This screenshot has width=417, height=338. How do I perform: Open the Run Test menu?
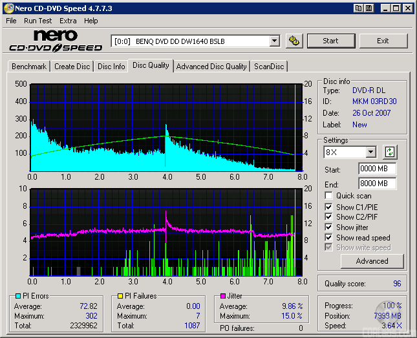[x=39, y=21]
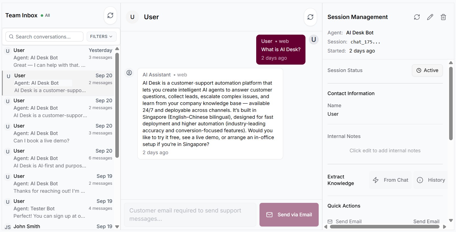Click the From Chat lightning icon
This screenshot has height=232, width=456.
pos(376,180)
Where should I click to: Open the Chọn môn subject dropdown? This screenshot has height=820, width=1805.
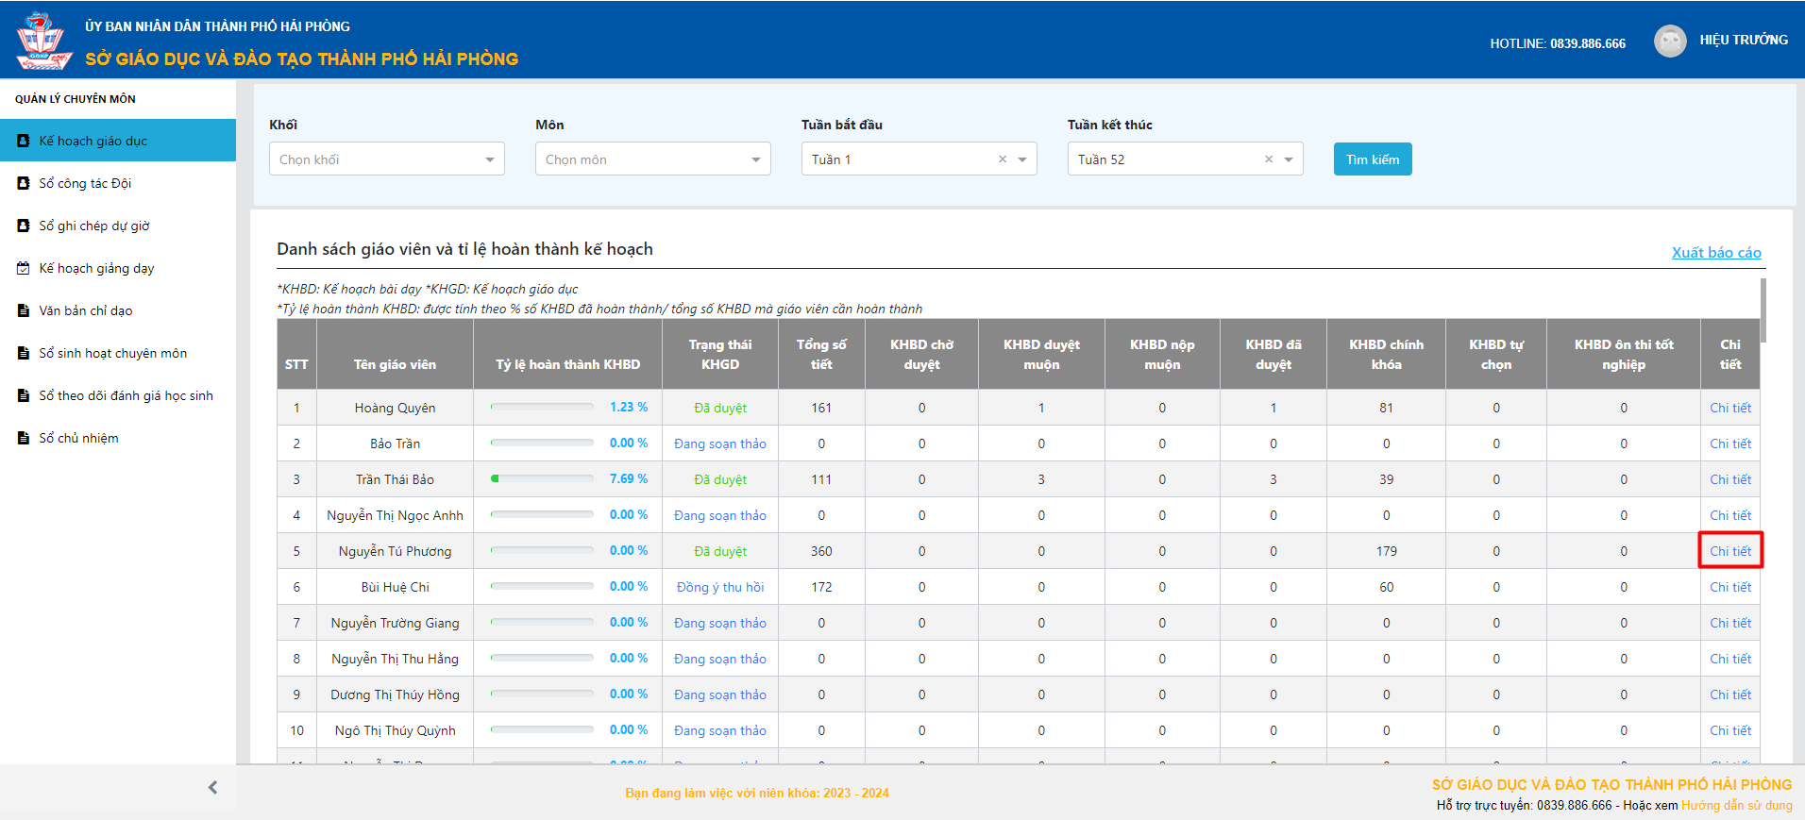coord(652,159)
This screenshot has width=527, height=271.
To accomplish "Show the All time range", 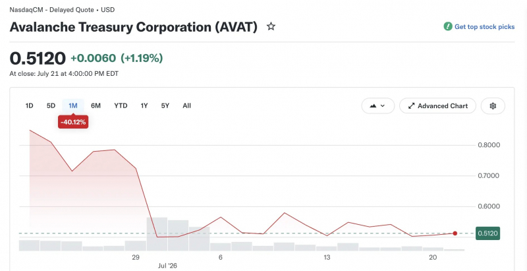I will [187, 105].
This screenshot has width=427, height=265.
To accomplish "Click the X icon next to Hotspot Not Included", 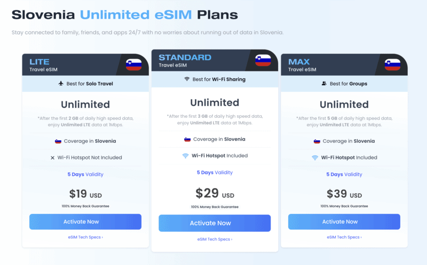I will click(52, 157).
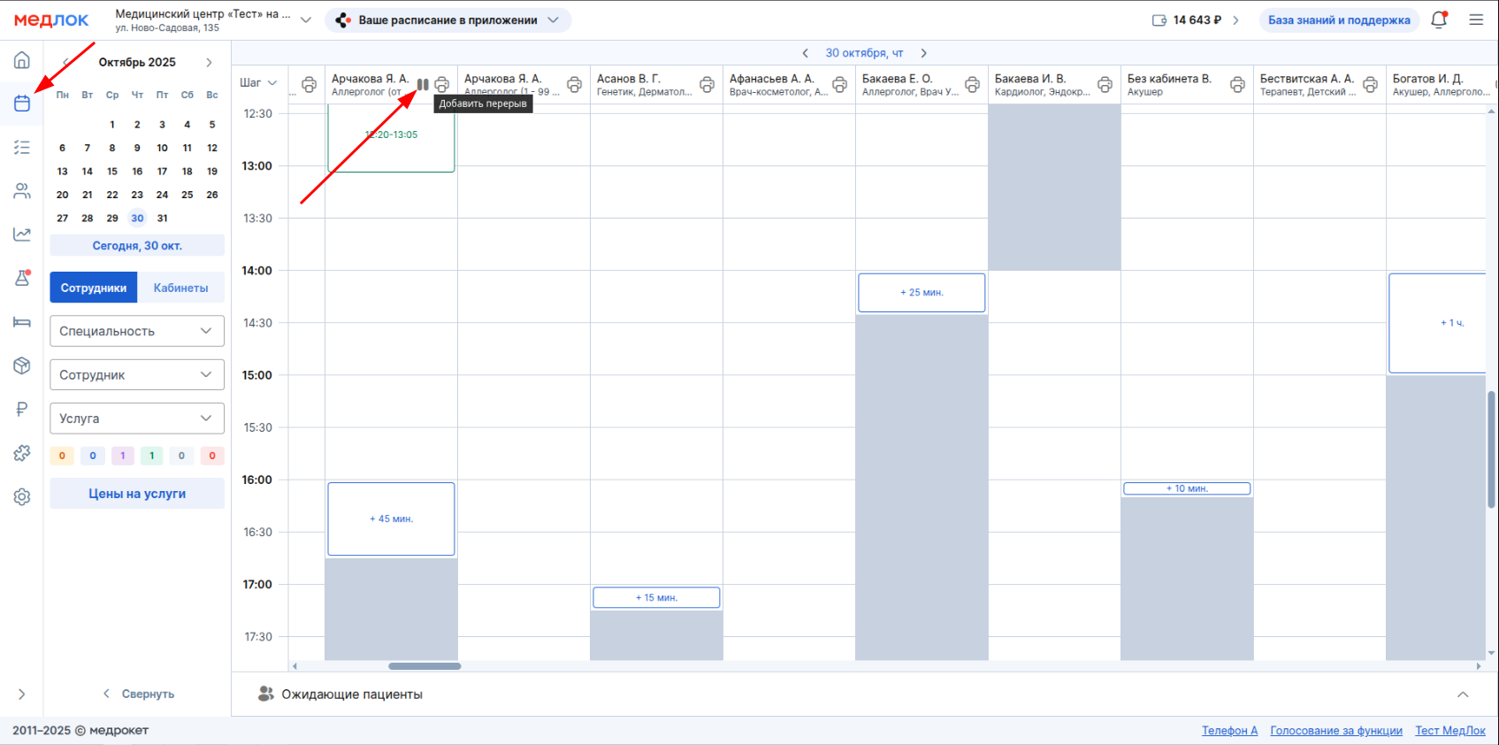
Task: Select October 22 in the calendar
Action: click(x=112, y=195)
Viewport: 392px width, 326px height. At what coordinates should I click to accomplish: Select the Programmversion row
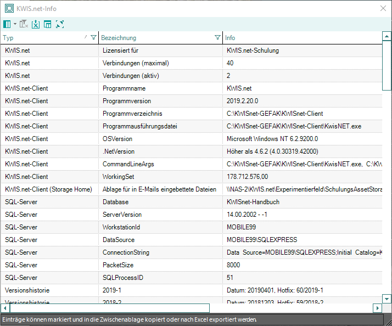[x=127, y=101]
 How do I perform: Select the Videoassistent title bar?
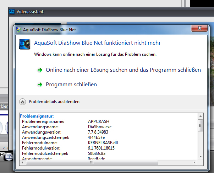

◇ ◇ ◇ ◇ ◇ ◇ ◇

From the line containing "Viewport: 392px width, 326px" through the final line of the listing above, reproduce every line exactly, with no pictures.

Written solution:
Viewport: 392px width, 326px height. At what coordinates should I click to accomplish: Select the Programmversion row
[x=127, y=101]
 How do I perform: Select the Videoassistent title bar?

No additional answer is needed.